* Problem statement: All records shown below should be given again, character for character.

* Supplied data:
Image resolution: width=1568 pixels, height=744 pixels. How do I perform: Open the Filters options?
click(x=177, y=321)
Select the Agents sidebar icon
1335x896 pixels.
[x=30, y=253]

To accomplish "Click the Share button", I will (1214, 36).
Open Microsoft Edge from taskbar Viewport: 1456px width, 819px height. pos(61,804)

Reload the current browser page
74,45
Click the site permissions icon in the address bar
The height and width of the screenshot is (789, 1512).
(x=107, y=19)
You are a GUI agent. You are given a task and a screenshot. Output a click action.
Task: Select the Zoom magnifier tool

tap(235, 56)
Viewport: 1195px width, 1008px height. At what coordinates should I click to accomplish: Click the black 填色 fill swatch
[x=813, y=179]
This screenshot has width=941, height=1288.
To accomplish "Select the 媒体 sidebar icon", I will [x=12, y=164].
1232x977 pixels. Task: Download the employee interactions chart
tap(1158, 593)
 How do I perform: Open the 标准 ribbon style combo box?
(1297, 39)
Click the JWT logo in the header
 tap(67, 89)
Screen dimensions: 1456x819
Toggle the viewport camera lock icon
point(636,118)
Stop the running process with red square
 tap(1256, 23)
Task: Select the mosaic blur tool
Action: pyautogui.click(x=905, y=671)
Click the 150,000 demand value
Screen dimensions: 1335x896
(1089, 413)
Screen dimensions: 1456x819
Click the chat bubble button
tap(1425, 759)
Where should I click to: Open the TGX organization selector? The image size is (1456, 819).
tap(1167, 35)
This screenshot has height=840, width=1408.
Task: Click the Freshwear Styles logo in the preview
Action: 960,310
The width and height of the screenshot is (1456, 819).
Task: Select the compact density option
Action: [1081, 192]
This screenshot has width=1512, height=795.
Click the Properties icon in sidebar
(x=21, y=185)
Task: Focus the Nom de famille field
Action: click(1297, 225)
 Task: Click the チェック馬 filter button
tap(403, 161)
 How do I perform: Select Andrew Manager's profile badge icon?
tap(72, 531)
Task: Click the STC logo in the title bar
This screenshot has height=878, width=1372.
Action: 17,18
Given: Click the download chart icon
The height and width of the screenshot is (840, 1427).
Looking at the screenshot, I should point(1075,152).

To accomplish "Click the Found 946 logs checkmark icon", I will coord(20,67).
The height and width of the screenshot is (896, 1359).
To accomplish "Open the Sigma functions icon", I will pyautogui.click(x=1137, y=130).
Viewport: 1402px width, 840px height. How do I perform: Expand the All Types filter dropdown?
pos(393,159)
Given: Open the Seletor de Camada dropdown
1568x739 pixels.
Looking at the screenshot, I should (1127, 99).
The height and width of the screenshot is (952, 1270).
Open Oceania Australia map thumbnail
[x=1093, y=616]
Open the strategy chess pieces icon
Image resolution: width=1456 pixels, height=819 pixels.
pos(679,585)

* Solution for this problem:
Image resolution: width=1568 pixels, height=744 pixels. How do I perform: Open the Filters options?
click(x=177, y=321)
Select the Agents sidebar icon
1335x896 pixels.
[x=30, y=253]

To accomplish "Click the Share button", I will (1214, 36).
Open Microsoft Edge from taskbar Viewport: 1456px width, 819px height. pos(61,804)

Reload the current browser page
74,45
Click the site permissions icon in the address bar
The height and width of the screenshot is (789, 1512).
(x=107, y=19)
You are a GUI agent. You are given a task and a screenshot. Output a click action.
Task: Select the Zoom magnifier tool

tap(235, 56)
Viewport: 1195px width, 1008px height. At what coordinates should I click to accomplish: Click the black 填色 fill swatch
[x=813, y=179]
This screenshot has width=941, height=1288.
To accomplish "Select the 媒体 sidebar icon", I will [x=12, y=164].
1232x977 pixels. Task: Download the employee interactions chart
tap(1158, 593)
 How do I perform: Open the 标准 ribbon style combo box?
(1297, 39)
Click the JWT logo in the header
 tap(67, 89)
Screen dimensions: 1456x819
Toggle the viewport camera lock icon
point(636,118)
Stop the running process with red square
 tap(1256, 23)
Task: Select the mosaic blur tool
Action: pyautogui.click(x=905, y=671)
Click the 150,000 demand value
Screen dimensions: 1335x896
(1089, 413)
Screen dimensions: 1456x819
Click the chat bubble button
tap(1425, 759)
Where should I click to: Open the TGX organization selector? The image size is (1456, 819).
tap(1167, 35)
This screenshot has height=840, width=1408.
Task: Click the Freshwear Styles logo in the preview
Action: 960,310
The width and height of the screenshot is (1456, 819).
Task: Select the compact density option
Action: [1081, 192]
This screenshot has width=1512, height=795.
Click the Properties icon in sidebar
(x=21, y=185)
Task: Focus the Nom de famille field
Action: click(1297, 225)
 Task: Click the チェック馬 filter button
tap(403, 161)
 How do I perform: Select Andrew Manager's profile badge icon?
tap(72, 531)
Task: Click the STC logo in the title bar
This screenshot has height=878, width=1372.
Action: 17,18
Given: Click the download chart icon
The height and width of the screenshot is (840, 1427).
Looking at the screenshot, I should point(1075,152).

To accomplish "Click the Found 946 logs checkmark icon", I will coord(20,67).
The height and width of the screenshot is (896, 1359).
To accomplish "Open the Sigma functions icon", I will pyautogui.click(x=1137, y=130).
Viewport: 1402px width, 840px height. How do I perform: Expand the All Types filter dropdown?
pos(393,159)
Given: Open the Seletor de Camada dropdown
1568x739 pixels.
Looking at the screenshot, I should (1127, 99).
The height and width of the screenshot is (952, 1270).
Open Oceania Australia map thumbnail
[x=1093, y=616]
Open the strategy chess pieces icon
Image resolution: width=1456 pixels, height=819 pixels.
pos(679,585)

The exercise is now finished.